### EXERCISE GOAL
Rewrite the records from the line that contains "Viewport: 578px width, 109px" through the line that contains "Open the Previous Versions tab", switching "Previous Versions" for "Version History" and leaving everything else as it is.

### DATA RECORDS
— start —
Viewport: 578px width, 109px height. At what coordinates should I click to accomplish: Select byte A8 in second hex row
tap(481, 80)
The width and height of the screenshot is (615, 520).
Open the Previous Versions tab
— end —
— start —
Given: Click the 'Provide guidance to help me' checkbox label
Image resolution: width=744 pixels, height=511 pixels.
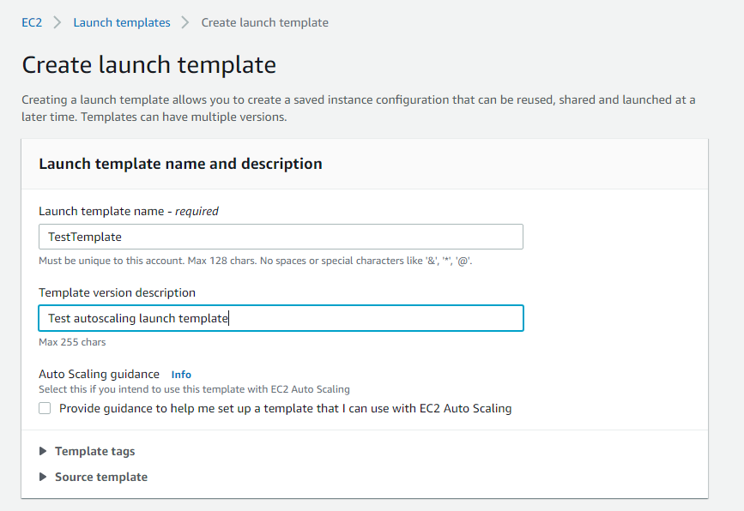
— end —
— start —
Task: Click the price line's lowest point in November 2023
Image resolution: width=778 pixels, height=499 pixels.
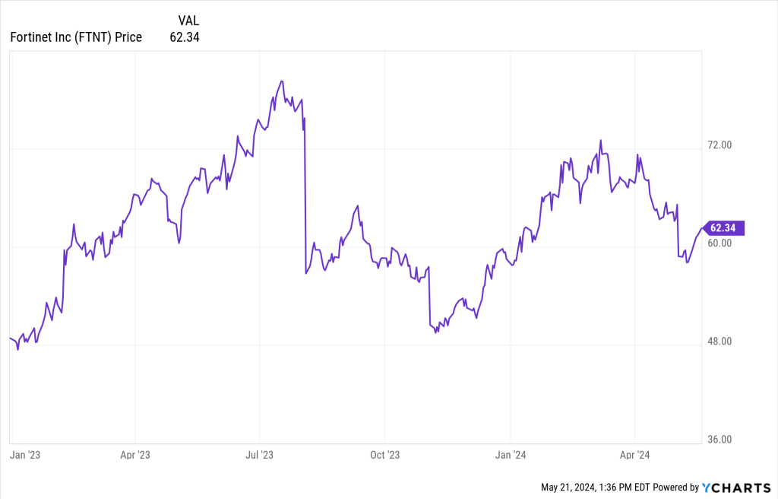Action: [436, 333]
— end —
### REPLY
Viewport: 578px width, 109px height. At what coordinates should I click to accomplish: Select byte A8 in second hex row
tap(481, 80)
The width and height of the screenshot is (615, 520).
Open the Version History tab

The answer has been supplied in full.